Old Town Walls
Dubrovnik / Old Town Walls

Old Town Walls

Walk the medieval ramparts encircling one of Europe's best-preserved walled cities.

🏛️ Sights & Landmarks🎯 Activities & Experiences
🧗 Adventurous🎭 Cultural🌹 Romantic

Dubrovnik's Old Town Walls are a near-complete circuit of medieval fortifications stretching roughly two kilometres around the historic city centre. Built and reinforced between the 12th and 17th centuries, they reach up to 25 metres in height and six metres in thickness in places, and they are the reason Dubrovnik survived as an independent republic for centuries. This is not a ruin or a fragment — it's an intact loop you can walk all the way around, which makes it one of the most impressive pieces of medieval urban engineering you'll encounter anywhere in the world.

The walk itself takes most people between one and two hours, though you could easily stretch it to three if you stop to photograph every angle (and you will want to). You move between towers, bastions, and open parapet walkways, looking inward over the orange-roofed Old Town and outward over the Adriatic and the island of Lokrum. The views from Fort Minčeta in the north and Fort St. John guarding the harbour are particularly dramatic. Along the way you'll pass small cafés built into the walls themselves — there's one near the Buža bar entrance point that's perfectly placed for a cold drink halfway through.

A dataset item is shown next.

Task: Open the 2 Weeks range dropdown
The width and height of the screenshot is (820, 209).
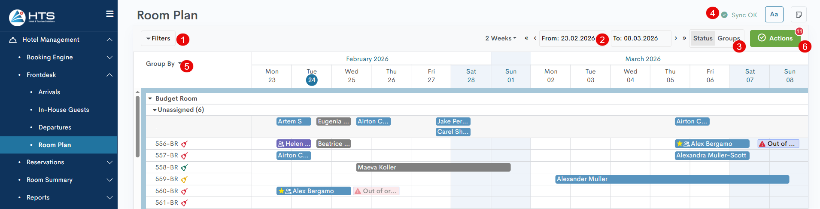Action: point(501,38)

Tickets are sold at multiple entry points — the main ones are near the Pile Gate on the western side and near the Old Harbour on the eastern side. The walls are shared with a significant volume of tourists in summer, so early morning is genuinely transformative: cooler, quieter, and the light on the sea is extraordinary before 9am. The ticket also covers entry to the Maritime Museum and the Rupe Museum, which most people never use — but worth knowing. Go anticlockwise if you want to get the steepest section over with first and end with the harbour views.

Local Tips

  1. 1

    Go anticlockwise from the Pile Gate entrance — you tackle the steepest climb (up to Fort Minčeta) while you're still fresh, and you finish with the beautiful harbour views near St. John.

  2. 2

    There is almost no shade on the walls. In summer, a hat and water bottle are not optional — the stone radiates heat and there are long exposed stretches with nowhere to duck out.

  3. 3

    The small café built into the wall near the Buža area is a genuine halfway-point lifesaver. It's basic, but the position is excellent and the cold drinks are reasonably priced by Dubrovnik standards.

  4. 4

    Your walls ticket includes entry to the Maritime Museum inside Fort St. John — almost no one uses it, but if you're interested in Dubrovnik's history as a seafaring republic, it's worth the extra twenty minutes.

When to Go

Best times
Early morning (8–9:30am)

The walls open at 8am and the first hour is dramatically quieter than the rest of the day. The light is softer, the temperature is manageable, and you'll have the parapets largely to yourself.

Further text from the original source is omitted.